--- begin Exercise input ---

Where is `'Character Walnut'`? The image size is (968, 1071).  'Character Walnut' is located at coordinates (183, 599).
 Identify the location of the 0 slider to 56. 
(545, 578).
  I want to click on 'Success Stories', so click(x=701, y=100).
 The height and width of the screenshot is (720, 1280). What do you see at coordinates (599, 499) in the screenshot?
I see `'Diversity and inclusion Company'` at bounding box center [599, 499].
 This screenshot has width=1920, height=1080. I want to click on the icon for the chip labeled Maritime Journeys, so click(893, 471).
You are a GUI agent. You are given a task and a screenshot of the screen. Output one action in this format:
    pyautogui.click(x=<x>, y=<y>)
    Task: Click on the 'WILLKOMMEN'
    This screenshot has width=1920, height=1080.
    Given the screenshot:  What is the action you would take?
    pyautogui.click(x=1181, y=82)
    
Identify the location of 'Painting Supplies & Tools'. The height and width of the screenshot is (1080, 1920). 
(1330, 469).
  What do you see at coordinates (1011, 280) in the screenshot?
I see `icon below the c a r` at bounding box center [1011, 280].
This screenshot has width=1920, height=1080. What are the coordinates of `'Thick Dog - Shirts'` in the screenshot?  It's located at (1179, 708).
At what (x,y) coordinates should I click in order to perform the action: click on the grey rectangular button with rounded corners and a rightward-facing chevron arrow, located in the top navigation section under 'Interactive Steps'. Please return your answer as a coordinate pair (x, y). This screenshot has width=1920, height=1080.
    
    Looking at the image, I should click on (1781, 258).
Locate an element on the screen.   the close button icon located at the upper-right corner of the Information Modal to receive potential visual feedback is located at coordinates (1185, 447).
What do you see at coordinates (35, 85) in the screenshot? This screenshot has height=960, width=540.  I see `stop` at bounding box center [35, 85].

--- end Exercise input ---

Reproduce the entries above verbatim, from the line with "Locate an element" through the end of the entries, including both of those lines.

Locate an element on the screen.   the close button icon located at the upper-right corner of the Information Modal to receive potential visual feedback is located at coordinates (1185, 447).
What do you see at coordinates (35, 85) in the screenshot? This screenshot has height=960, width=540.  I see `stop` at bounding box center [35, 85].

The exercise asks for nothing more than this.